NEW YORK (Reuters Health) – In patients with inflammatory bowel disease (IBD), a fecal wash sample yields more information about histological inflammation than a biopsy sample, and may help inform diagnosis, disease monitoring and treatment selection, researchers say.
“Our lab reasoned that the cells that are shed from the gastrointestinal tract could carry information that would report on pathological processes in the gut,” Dr. Shalev Itzkovitz of the Weizmann Institute of Science in Rehovot, Israel, told Reuters Health by email. “We therefore sequenced the mRNA content (the host transcriptome) of fecal washes in inflamed IBD patients and in controls.”
“To our surprise, we found that the transcriptomes of the fecal washes were much more indicative of active inflammation compared to the transcriptomes of biopsies,” he said. “We believe this is due to the fact that our feces contain cells that are shed throughout the gastrointestinal tract. As a result, fecal wash measurements are less sensitive to the precise location from which biopsies are obtained.”

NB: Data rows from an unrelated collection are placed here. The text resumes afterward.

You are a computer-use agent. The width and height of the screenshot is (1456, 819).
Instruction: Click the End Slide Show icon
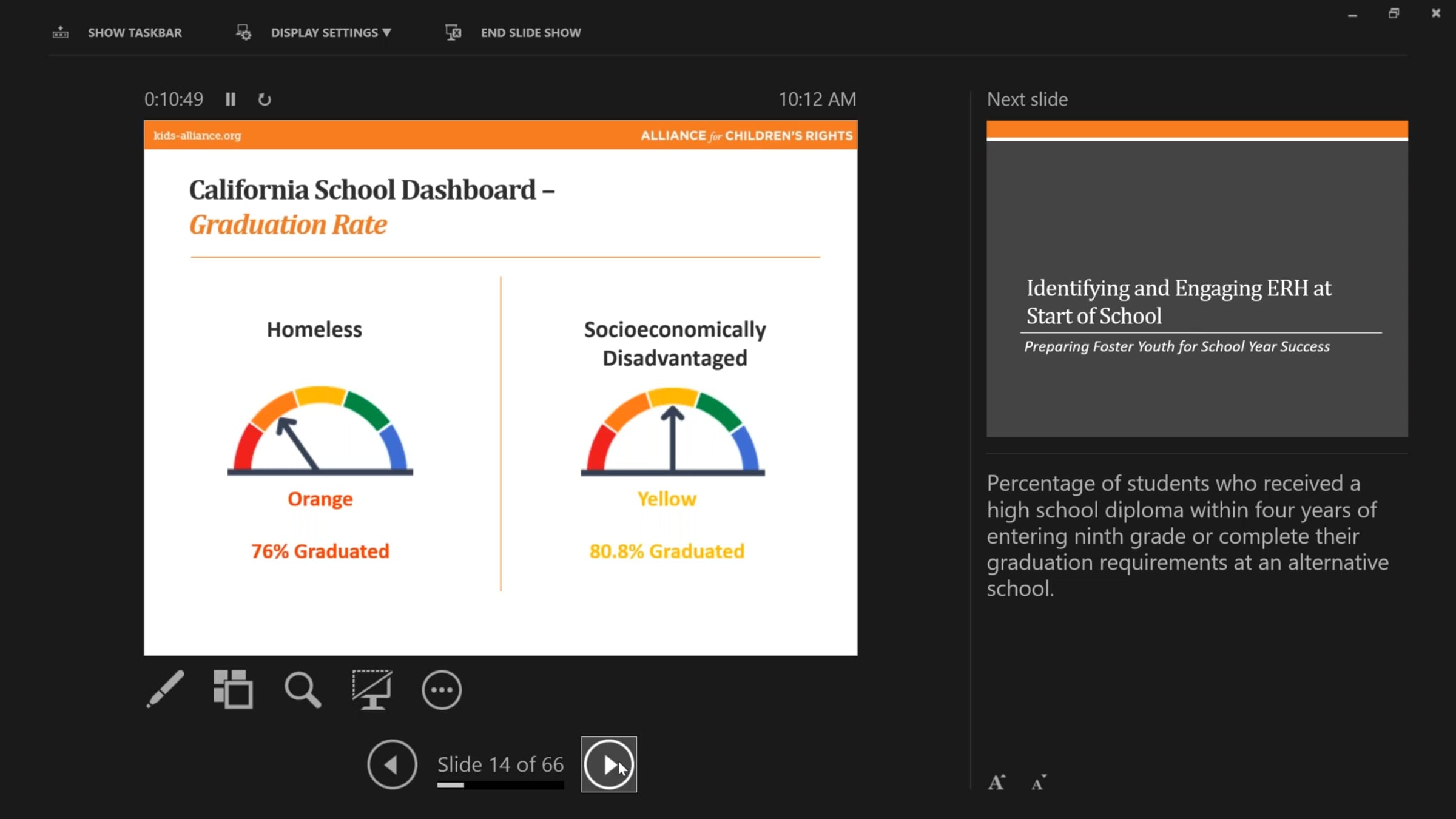453,33
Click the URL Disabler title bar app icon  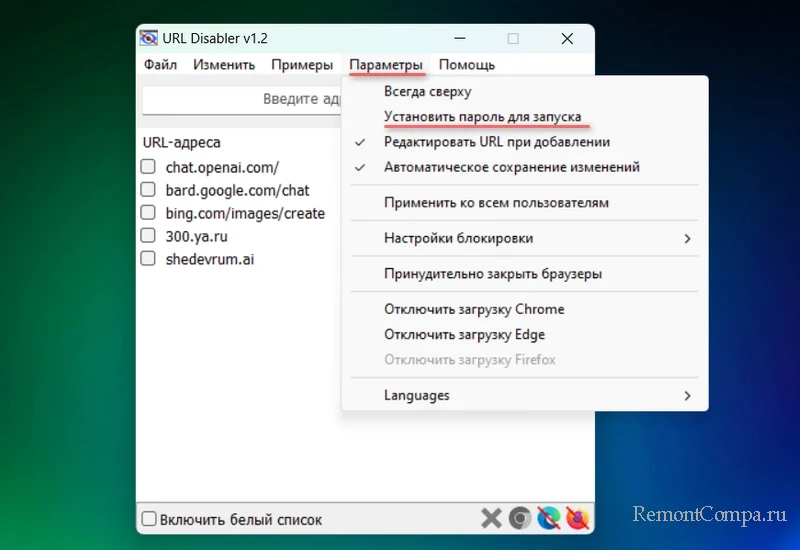[149, 39]
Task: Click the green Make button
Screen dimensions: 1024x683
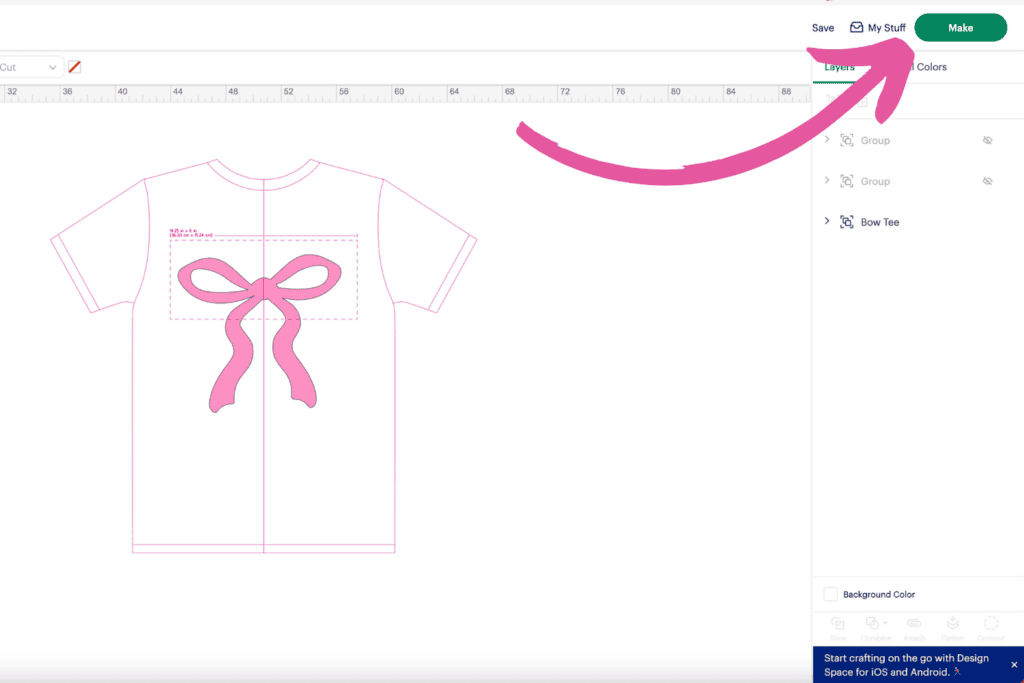Action: click(960, 28)
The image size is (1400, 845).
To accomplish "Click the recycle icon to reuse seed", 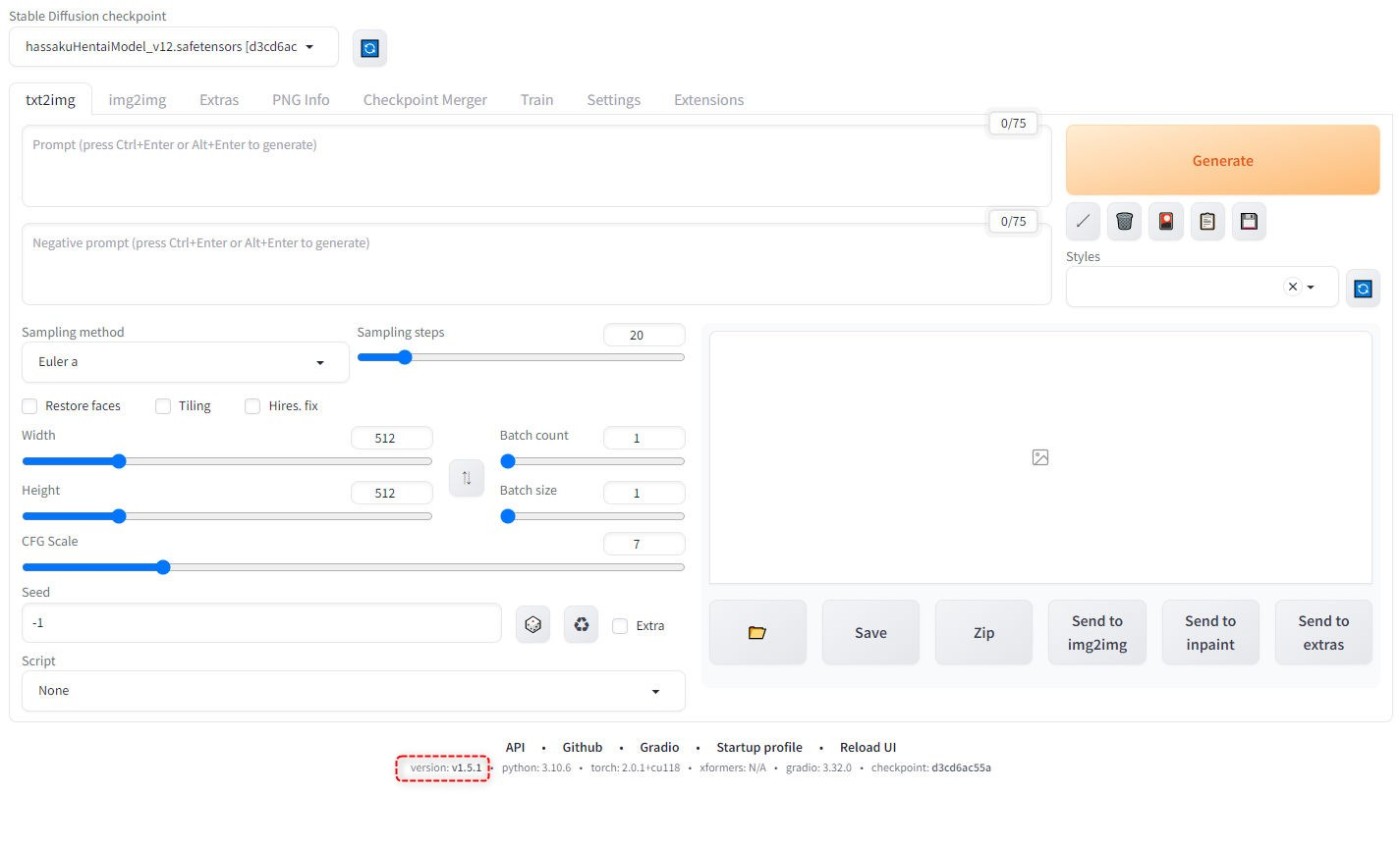I will [x=580, y=625].
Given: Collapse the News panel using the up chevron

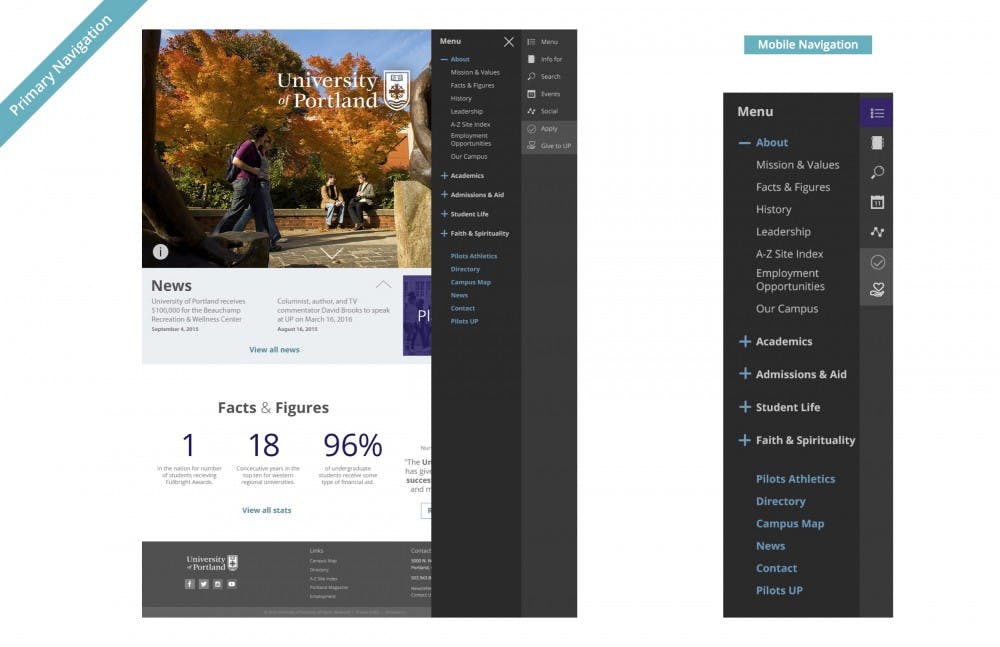Looking at the screenshot, I should tap(383, 285).
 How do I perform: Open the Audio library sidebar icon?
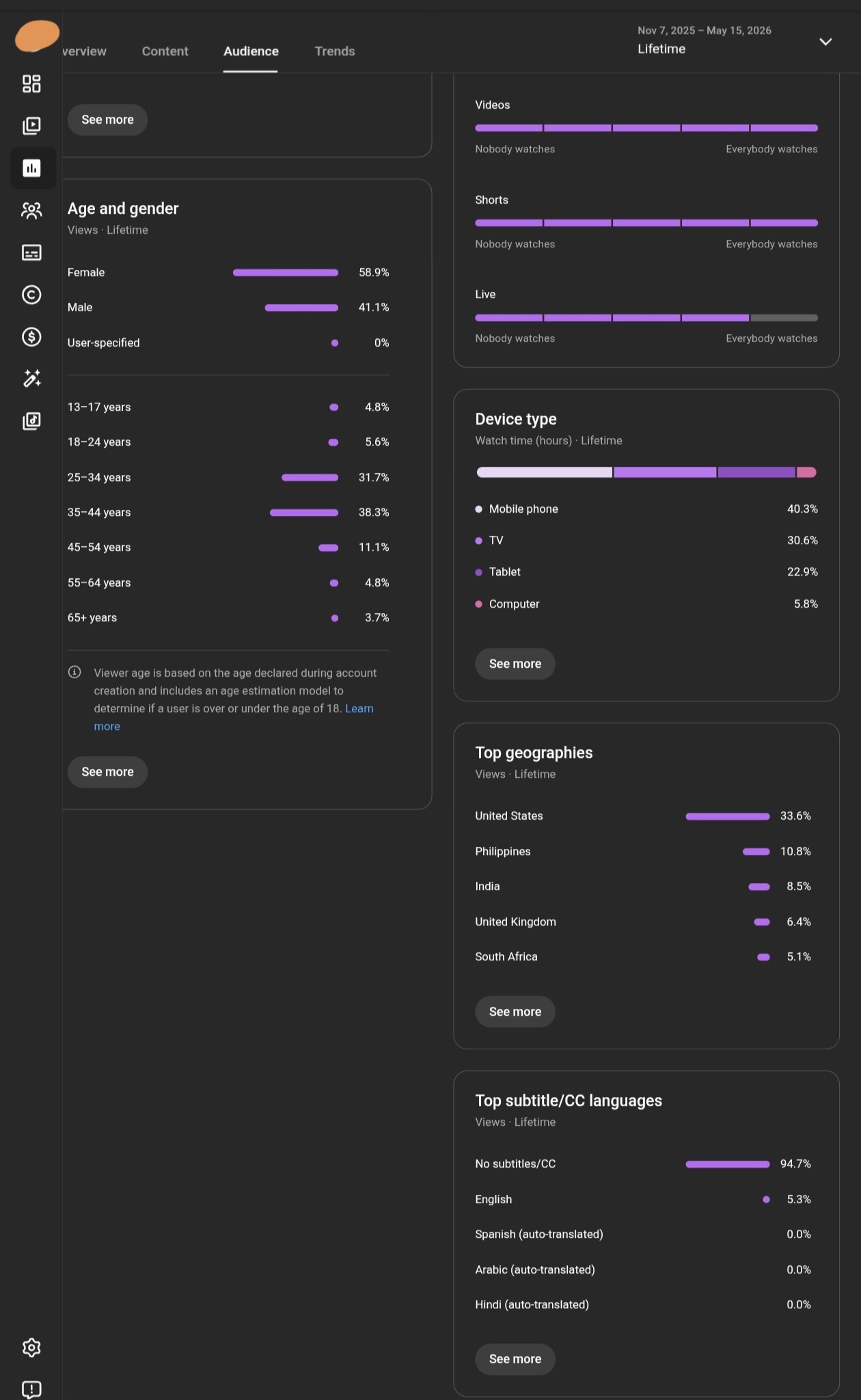pos(31,421)
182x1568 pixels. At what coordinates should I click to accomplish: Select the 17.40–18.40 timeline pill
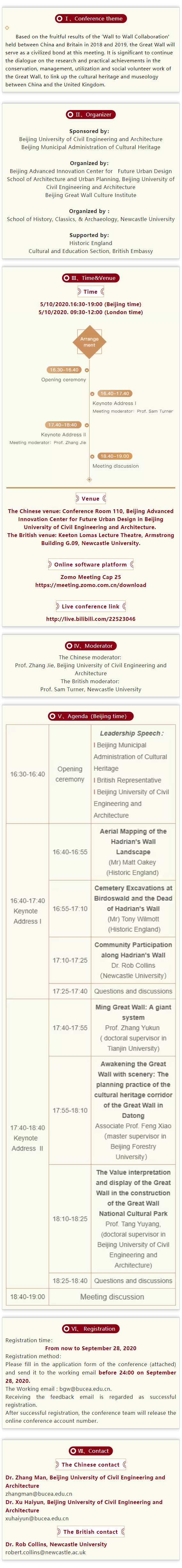click(x=63, y=424)
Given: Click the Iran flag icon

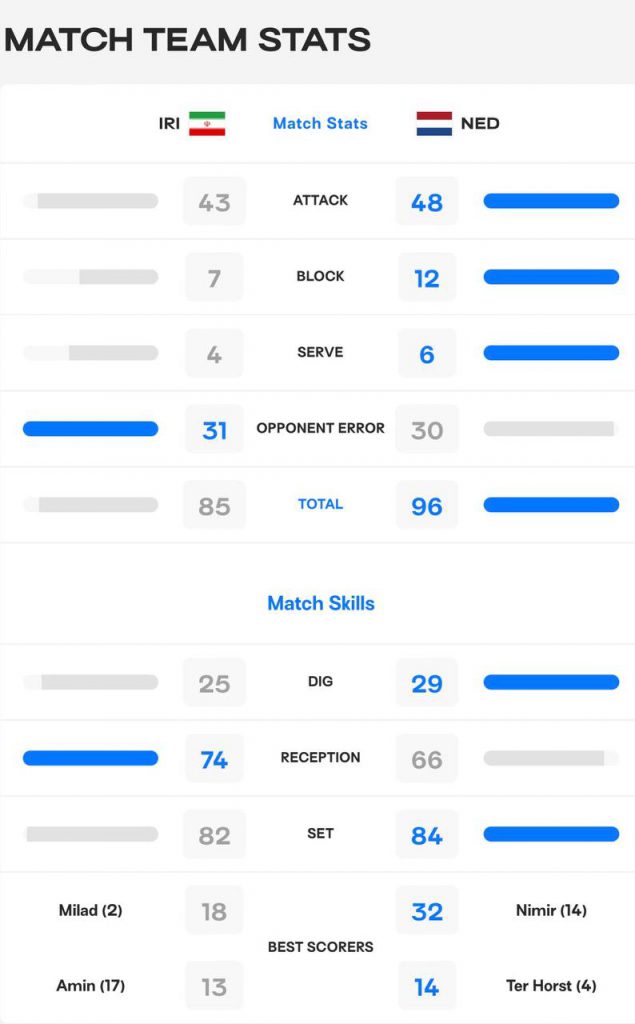Looking at the screenshot, I should click(x=207, y=123).
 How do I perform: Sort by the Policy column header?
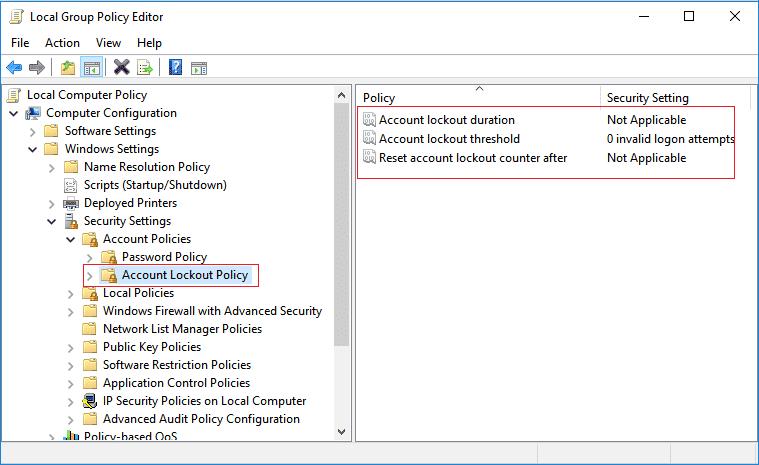coord(480,98)
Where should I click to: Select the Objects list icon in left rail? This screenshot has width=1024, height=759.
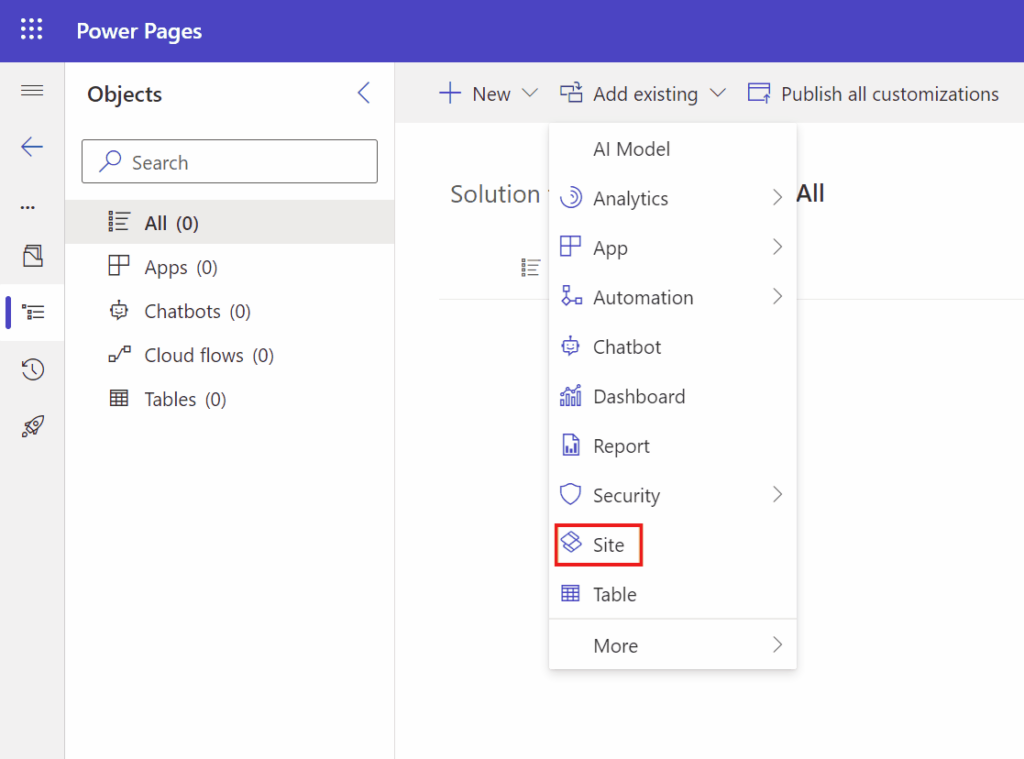(x=34, y=312)
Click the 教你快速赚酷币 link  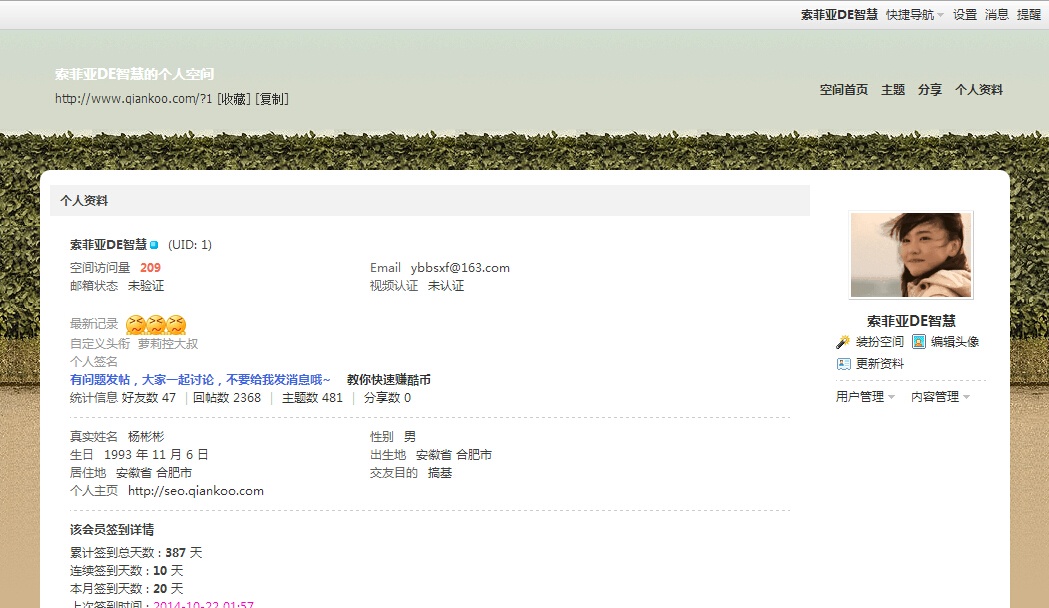click(389, 380)
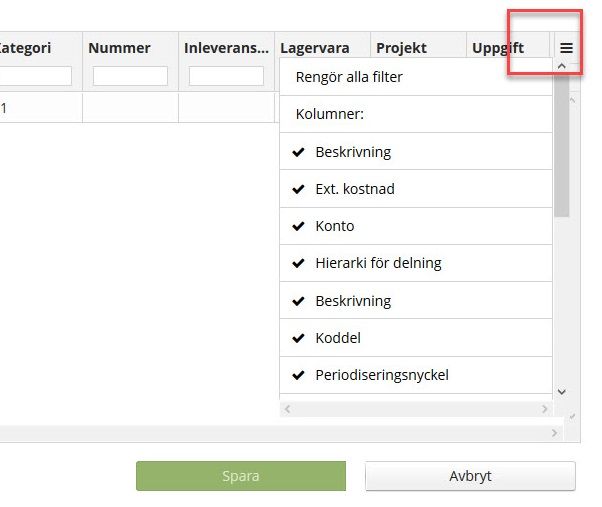Open the grid hamburger menu icon
The height and width of the screenshot is (507, 602).
click(566, 48)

“Moreover,” he added, “we found that immune cells are over-represented in the fecal content compared to the tissue. Our feces therefore act as an extract of the cells that are most relevant to the inflammatory process.”
As reported in Gut, Dr. Itzkovitz and colleagues analyzed biopsies and fecal washes from 20 IBD patients (median age 49; 55%, women) and 19 controls (median age, 67; 58%, women). They did RNA sequencing of all samples, and associated them with endoscopic and histological inflammation status.
Information from the host fecal transcriptome was distinct from that of biopsy RNAseq and fecal proteomics. Transcriptomics of fecal washes – but not of biopsies- from patients with histological inflammation were significantly correlated to each other; they also had significantly higher statistical power in identifying histological inflammation compared with the transcriptome of intestinal biopsies (150 genes with area under the curve >0.9 in fecal samples vs. 10 genes in biopsy RNAseq).
The results were replicated in a validation cohort of 10 IBD patients and 12 controls. Fecal samples were enriched with inflammatory monocytes, regulatory T cells, natural killer cells and innate lymphoid cells.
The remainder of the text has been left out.